++++ DATASET EXCERPTS
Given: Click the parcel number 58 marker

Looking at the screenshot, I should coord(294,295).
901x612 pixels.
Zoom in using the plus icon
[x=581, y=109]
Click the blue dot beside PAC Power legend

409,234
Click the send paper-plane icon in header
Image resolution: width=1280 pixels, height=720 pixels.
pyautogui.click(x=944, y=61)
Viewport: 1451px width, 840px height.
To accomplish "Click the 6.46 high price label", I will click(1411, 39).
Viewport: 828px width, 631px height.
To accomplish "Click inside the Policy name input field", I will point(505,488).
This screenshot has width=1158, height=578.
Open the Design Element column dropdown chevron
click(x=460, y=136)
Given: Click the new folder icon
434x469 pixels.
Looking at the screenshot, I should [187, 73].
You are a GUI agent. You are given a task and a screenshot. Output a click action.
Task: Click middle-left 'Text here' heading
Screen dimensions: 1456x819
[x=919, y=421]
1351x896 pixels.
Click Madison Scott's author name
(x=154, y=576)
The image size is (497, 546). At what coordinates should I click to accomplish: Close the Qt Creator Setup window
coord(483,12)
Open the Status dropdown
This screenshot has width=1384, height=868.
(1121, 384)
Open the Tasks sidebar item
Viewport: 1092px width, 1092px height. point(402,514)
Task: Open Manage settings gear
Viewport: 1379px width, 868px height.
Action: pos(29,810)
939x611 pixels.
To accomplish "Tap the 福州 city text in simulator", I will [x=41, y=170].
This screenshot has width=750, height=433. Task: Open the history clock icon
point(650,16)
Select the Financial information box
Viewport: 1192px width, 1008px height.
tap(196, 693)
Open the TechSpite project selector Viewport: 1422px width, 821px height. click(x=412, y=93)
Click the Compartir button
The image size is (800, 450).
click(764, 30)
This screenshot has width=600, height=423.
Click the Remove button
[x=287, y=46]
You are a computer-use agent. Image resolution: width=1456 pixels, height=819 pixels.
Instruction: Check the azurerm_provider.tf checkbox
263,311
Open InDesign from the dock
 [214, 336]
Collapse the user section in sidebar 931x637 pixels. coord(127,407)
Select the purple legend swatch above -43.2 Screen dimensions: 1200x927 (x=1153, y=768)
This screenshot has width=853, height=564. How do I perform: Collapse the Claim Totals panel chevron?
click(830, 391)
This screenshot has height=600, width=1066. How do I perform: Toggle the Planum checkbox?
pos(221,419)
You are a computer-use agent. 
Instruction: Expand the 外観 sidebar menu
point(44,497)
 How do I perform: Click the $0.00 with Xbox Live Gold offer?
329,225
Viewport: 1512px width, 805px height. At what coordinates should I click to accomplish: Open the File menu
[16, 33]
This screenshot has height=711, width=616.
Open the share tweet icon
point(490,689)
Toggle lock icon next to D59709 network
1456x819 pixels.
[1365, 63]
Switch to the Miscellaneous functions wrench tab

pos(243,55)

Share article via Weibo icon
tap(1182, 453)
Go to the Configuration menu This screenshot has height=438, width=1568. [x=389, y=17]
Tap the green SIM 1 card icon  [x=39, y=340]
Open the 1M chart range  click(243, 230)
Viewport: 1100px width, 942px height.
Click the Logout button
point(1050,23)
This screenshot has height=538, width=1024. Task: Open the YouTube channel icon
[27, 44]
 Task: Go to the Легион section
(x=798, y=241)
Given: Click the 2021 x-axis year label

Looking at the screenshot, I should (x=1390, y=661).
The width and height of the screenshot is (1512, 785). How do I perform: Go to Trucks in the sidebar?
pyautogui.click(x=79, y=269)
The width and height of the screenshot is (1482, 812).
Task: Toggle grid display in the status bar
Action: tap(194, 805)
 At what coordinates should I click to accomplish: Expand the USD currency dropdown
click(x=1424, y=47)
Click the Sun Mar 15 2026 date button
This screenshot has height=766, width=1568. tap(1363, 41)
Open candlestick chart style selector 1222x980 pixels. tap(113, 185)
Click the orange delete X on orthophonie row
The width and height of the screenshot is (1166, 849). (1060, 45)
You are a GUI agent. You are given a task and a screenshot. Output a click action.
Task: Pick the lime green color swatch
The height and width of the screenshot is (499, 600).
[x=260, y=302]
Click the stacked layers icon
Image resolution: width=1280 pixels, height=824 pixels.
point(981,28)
++++++++
WORK ORDER:
Precisely reproduce the lines of the entries, beginning at the first and ending at the one containing "Viewport: 828px width, 631px height.". Add nothing.

TASK SOLUTION:
Given: Click the parcel number 58 marker

Looking at the screenshot, I should coord(294,295).
901x612 pixels.
Zoom in using the plus icon
[x=581, y=109]
Click the blue dot beside PAC Power legend

409,234
Click the send paper-plane icon in header
Image resolution: width=1280 pixels, height=720 pixels.
pyautogui.click(x=944, y=61)
Viewport: 1451px width, 840px height.
To accomplish "Click the 6.46 high price label", I will click(1411, 39).
Viewport: 828px width, 631px height.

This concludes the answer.